• YOUR OBJECTIVE: Copy the records from the line containing "Select the SHOULDER row label" through the line containing "will (323, 713).", changing "swatch" to "sample" and leaving everything else as it is.

• RECORD EXTRACTS:

---

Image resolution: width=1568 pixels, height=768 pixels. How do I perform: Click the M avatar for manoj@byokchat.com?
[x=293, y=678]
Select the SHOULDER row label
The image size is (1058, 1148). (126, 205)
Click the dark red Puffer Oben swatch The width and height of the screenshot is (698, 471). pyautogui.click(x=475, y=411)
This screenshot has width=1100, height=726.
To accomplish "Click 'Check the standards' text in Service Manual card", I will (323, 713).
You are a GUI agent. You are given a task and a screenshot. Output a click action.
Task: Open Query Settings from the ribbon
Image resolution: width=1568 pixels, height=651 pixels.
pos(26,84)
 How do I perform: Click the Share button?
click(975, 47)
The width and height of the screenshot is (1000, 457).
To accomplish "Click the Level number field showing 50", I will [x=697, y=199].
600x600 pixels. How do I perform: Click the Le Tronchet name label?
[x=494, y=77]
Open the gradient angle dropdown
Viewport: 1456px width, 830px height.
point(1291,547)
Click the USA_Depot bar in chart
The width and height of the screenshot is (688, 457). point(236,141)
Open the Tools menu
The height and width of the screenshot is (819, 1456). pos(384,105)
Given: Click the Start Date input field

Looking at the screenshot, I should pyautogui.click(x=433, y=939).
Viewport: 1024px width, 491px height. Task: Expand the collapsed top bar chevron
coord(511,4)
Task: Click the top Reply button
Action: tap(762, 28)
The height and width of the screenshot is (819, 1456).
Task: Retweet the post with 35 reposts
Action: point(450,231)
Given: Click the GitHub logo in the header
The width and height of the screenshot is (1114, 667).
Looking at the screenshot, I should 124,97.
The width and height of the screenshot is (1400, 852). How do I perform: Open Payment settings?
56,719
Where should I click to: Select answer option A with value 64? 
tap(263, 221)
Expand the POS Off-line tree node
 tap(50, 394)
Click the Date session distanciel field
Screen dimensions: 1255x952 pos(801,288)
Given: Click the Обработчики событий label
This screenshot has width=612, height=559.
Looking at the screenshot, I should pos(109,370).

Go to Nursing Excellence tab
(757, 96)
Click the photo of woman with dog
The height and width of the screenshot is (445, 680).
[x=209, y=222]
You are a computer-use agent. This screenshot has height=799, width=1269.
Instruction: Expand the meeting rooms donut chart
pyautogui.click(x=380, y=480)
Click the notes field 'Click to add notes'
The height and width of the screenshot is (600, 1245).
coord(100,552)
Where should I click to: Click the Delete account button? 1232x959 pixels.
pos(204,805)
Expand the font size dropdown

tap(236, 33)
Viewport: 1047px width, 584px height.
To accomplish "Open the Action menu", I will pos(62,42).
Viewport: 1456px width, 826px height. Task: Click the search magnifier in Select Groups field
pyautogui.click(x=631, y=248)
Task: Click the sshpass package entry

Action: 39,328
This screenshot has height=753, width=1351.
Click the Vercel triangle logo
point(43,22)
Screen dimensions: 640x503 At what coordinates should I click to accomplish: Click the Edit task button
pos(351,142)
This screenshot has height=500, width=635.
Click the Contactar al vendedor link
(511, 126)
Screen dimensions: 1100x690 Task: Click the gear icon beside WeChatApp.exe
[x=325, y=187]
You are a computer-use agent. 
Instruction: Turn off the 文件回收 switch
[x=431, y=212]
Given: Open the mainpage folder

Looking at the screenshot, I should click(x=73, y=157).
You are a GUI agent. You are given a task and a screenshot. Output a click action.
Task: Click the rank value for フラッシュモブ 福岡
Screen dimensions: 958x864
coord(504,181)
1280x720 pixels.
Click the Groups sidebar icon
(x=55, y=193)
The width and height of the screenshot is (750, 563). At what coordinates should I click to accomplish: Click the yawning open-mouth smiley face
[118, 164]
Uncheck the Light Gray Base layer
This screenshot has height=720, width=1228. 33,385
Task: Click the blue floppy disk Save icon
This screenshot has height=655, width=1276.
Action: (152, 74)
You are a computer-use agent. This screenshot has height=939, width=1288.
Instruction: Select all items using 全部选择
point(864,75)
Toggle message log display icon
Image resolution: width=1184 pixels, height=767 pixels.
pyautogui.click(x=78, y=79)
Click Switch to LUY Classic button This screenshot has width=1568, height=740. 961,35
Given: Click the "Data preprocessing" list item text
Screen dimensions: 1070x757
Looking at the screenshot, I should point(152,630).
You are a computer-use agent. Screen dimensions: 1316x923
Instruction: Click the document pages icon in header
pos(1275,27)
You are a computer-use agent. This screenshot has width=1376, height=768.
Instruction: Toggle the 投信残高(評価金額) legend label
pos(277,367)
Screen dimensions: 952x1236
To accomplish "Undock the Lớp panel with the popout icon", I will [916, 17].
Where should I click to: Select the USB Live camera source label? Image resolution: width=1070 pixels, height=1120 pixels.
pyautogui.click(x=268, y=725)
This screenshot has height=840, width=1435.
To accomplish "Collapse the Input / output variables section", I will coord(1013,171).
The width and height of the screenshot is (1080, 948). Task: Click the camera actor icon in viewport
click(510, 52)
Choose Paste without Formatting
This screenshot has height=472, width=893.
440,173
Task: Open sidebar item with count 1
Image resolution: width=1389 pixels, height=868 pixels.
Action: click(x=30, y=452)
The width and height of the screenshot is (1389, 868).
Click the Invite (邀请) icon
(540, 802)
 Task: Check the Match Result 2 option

---

• ANSWER FOR THE TASK:
Select the SHOULDER row label
The image size is (1058, 1148). (126, 205)
Click the dark red Puffer Oben sample The width and height of the screenshot is (698, 471). pyautogui.click(x=475, y=411)
This screenshot has width=1100, height=726.
To accomplish "Click 'Check the standards' text in Service Manual card", I will (323, 713).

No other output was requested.